Recent Accounting Pronouncements

In August 2018, the Financial Accounting Standards Board (FASB) issued Accounting Standards Update (ASU) 2018-15, Customer’s Accounting for Implementation Costs Incurred in a Cloud Computing Arrangement That Is a Service Contract, which aligns the capitalization requirements for implementation costs incurred in a hosting arrangement that is a service contract with the existing capitalization requirements for implementation costs associated with internal-use software (Subtopic 350-40). ASU 2018-15 becomes effective for the Company in the first quarter of FY2021 and may be adopted either retrospectively or prospectively. Early adoption is permitted. The Company is currently evaluating the impact of the adoption of this standard on its financial statements.

In August 2017, the FASB issued ASU 2017-12, Targeted Improvements to Accounting for Hedge Activities. This ASU simplifies the application of hedge accounting and improves the financial reporting of hedging relationships to better portray the economic results of an entity's risk management activities. The Company early adopted this standard effective as of July 1, 2018.  Adoption of this standard did not have a material impact on the Company’s consolidated financial statements.

In March 2017, the FASB issued ASU 2017-07, Improving the Presentation of Net Periodic Pension Cost and Net Periodic Postretirement Benefit Cost, which changes the presentation of net periodic pension and postretirement cost (net benefit cost) on the consolidated statements of operations.  The service cost component of net benefit cost will continue to be part of operating income while all other components of net benefit cost (interest costs, actuarial gains and losses and amortization of prior service cost) will be shown outside of operating income.  The Company adopted this standard on July 1, 2018 and applied the standard retrospectively.  The adoption of this standard did not have a material impact on our consolidated financial statements.

In August 2016, the FASB issued ASU 2016-15, Classification of Certain Cash Receipts and Cash Payments, which clarifies how certain cash receipts and cash payments are presented and classified on the statement of cash flows to reduce diversity in practice.  The Company adopted this standard on July 1, 2018 and applied the standard retrospectively.  As a result of adoption, the Company reclassified $3.7 million of proceeds received from the settlement of corporate owned life insurance (COLI) policies from operating activities to investing activities on the Consolidated Statement of Cash Flows for the nine months ended March 31, 2018.  During the nine months ended March 31, 2019, $1.9 million of COLI proceeds are presented as investing activities.

 

In February 2016, the FASB issued ASU 2016-02, Leases, which amends the existing guidance on accounting for leases.  The new standard requires lessees to put virtually all leases on the balance sheet by recognizing lease assets and lease liabilities.
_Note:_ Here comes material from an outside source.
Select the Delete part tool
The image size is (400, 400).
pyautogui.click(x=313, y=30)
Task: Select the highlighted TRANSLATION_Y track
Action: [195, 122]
Lessor accounting is largely unchanged from that applied under previous guidance. The amended guidance is effective for the fiscal year, and interim periods within that fiscal year, beginning after December 15, 2018, and requires a modified retrospective approach.  Early adoption is permitted. The Company is currently evaluating the impact of the adoption of this standard on its consolidated financial statements. The Company will adopt this standard on July 1, 2019 and is currently in the process of accumulating data required to measure its existing leases, reviewing lease contracts, implementing a new lease accounting solution and evaluating accounting policy and internal control changes.  We expect that upon adoption we will recognize a material right-of-use asset and lease liability on our balance sheet. We do not expect the standard to have a material impact on our cash flows or results of operations.
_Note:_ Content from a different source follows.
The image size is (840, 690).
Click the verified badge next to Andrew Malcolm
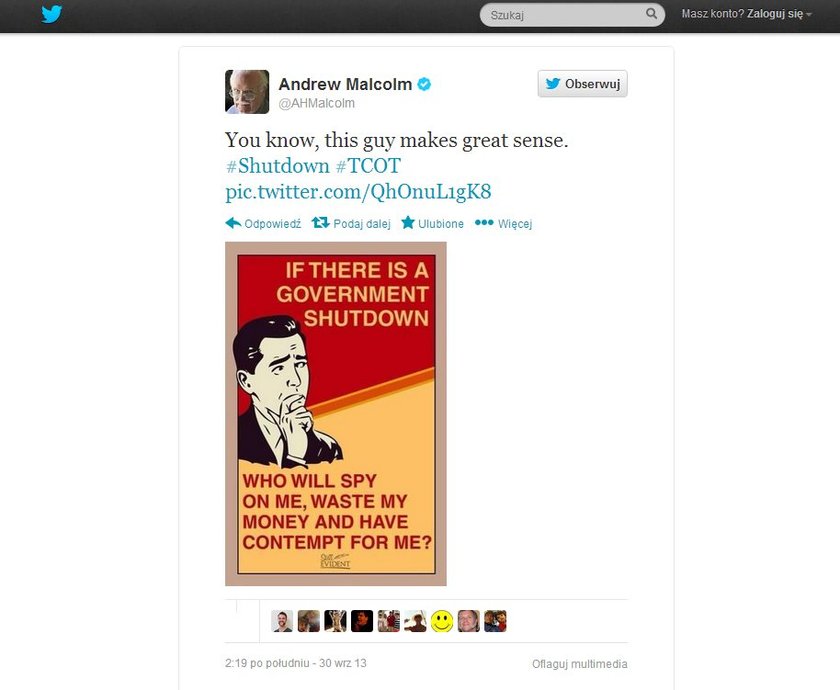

In May 2014, the FASB issued ASU 2014-09, Revenue from Contracts with Customers, as amended (ASC 606), which superseded nearly all existing revenue recognition guidance under GAAP.  The core principle of ASU 2014-09 is to recognize revenue when promised goods or services are transferred to customers in an amount that reflects the consideration to which an entity expects to be entitled for those goods or services.  ASU 2014-09 defines a five-step process to achieve this core principle and, in doing so, more judgment and estimates may be required within the revenue recognition process than were required under previous GAAP.  In addition, ASU 2014-09 added ASC 340-40 to codify guidance on other assets and deferred costs for contracts with customers.  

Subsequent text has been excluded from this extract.